Pharmacokinetics and Medicinal Chemistry Reference Resources for Drug Discovery

Reference materials covering pharmacokinetic parameters and medicinal chemistry principles have been compiled to support medicinal chemists in preclinical drug discovery research. Understanding PK (pharmacokinetics) parameters in drug discovery is fundamental for the development of safe and effective drugs.

When interpreting compound pharmacokinetic (PK) data, it's helpful to have reference values to compare experimental data to. A compound with a measured rat clearance value of 0.3 L/hr/kg, for example, is being removed at a slow rate relative to rat liver blood flow (3.3 L/hr/kg), indicating that the compound is not rapidly metabolized or excreted upon passage through the liver. A compound with a suprahepatic rat clearance value of 6.6 L/hr/kg, on the other hand, is apparently being removed faster than blood travels through the liver, suggesting that either the liver is not the only organ contributing to compound removal, or that the compound is unstable in the blood.

The pharmacokinetics reference table includes common cross-species physiological parameters relevant to PK, including animal size, liver blood flow, kidney blood flow, and body volumes.

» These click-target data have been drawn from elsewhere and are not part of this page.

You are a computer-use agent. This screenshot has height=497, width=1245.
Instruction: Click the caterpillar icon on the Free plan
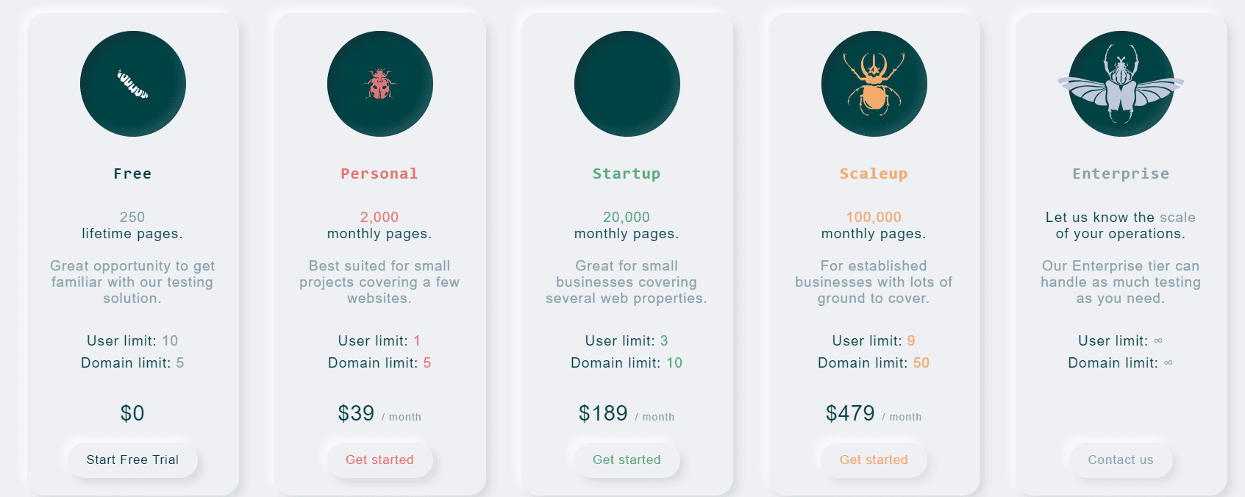tap(133, 84)
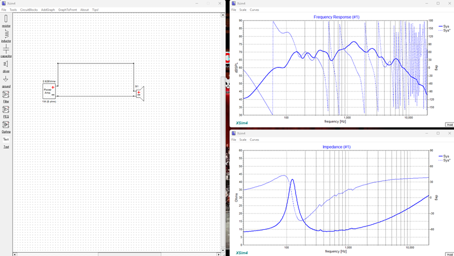This screenshot has height=256, width=454.
Task: Choose the Filter block icon
Action: pyautogui.click(x=6, y=94)
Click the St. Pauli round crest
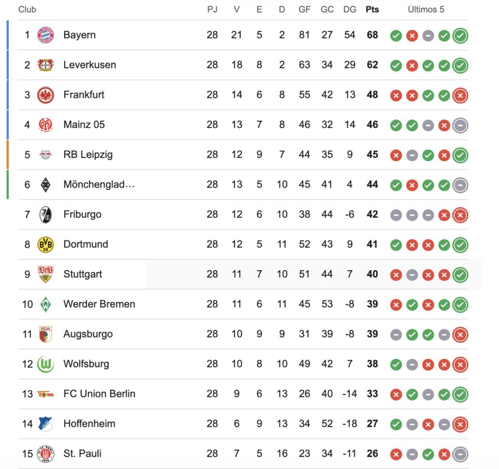 coord(45,454)
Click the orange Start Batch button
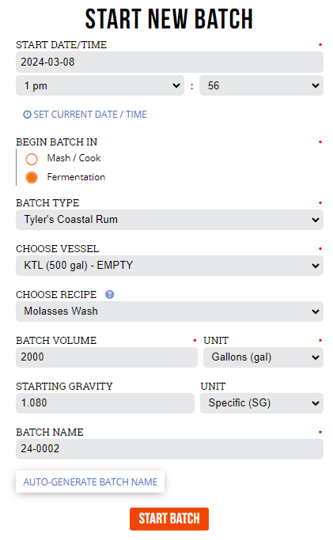The image size is (333, 540). coord(169,519)
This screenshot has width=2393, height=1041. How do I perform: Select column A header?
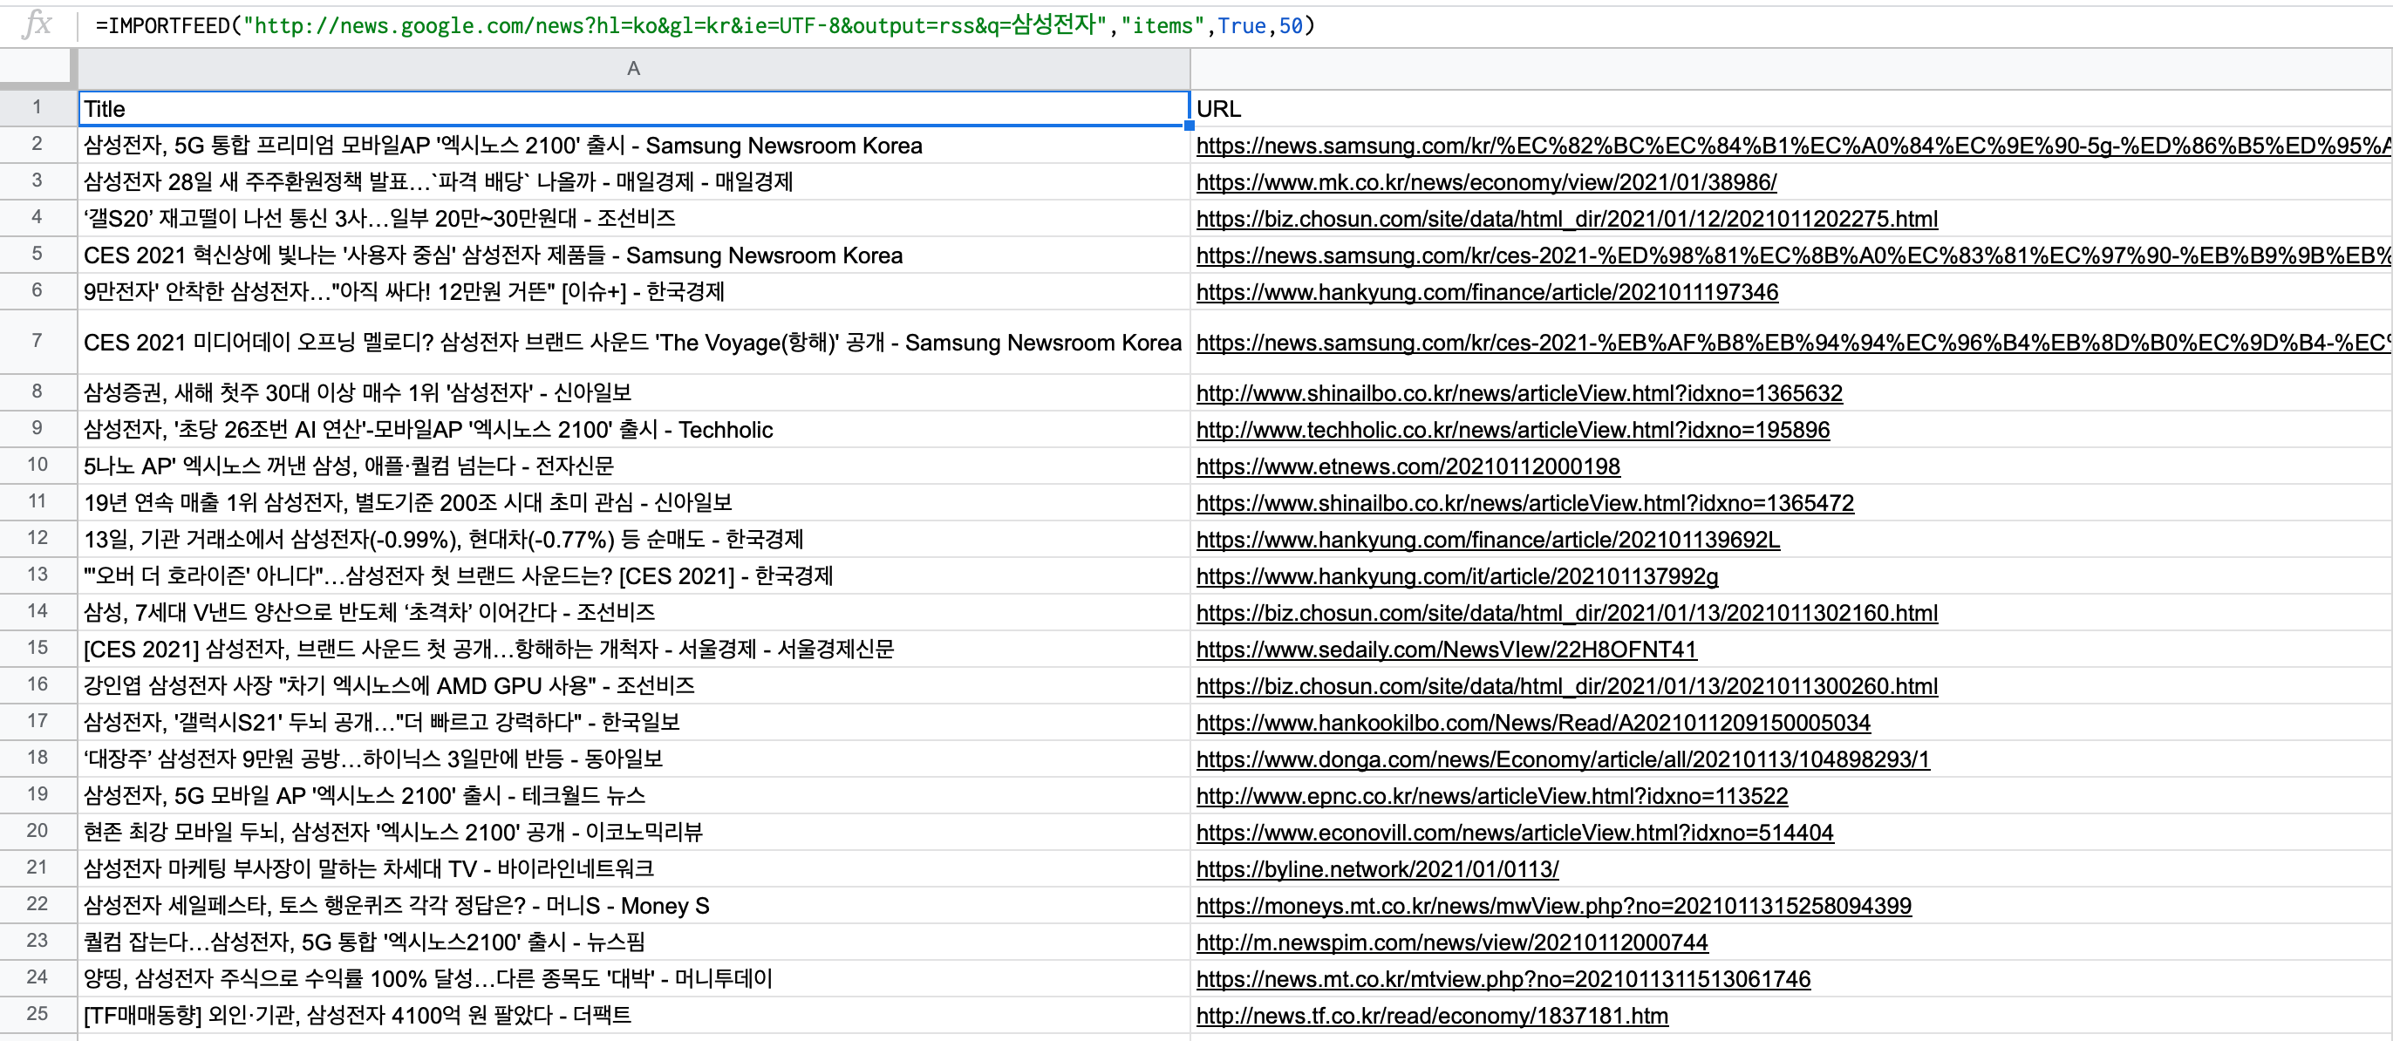(x=633, y=69)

A more recent set of values with higher rodent blood flow values (by 20-33%) was published in 2011 by a PhRMA working group, and a survey confirming these general values across the industry was published in 2022 by the IQ Consortium Human PK Prediction Working Group based on a survey of various industry groups.

The PK Cheat Sheet has recently been upgraded with the inclusion of minipig PK data. As minipigs gain prominence as a viable non-rodent in vivo model, they play a crucial role in predicting PK, efficacy, and toxicology studies that support human dose predictions.

Medicinal chemists use a variety of physicochemical, structural, and kinetic metrics to design drug candidates that balance potency with favorable drug-like properties. The medicinal chemistry principles cheat sheet highlights key concepts such as lipophilic ligand efficiency, ionization state, and valuable reference tables.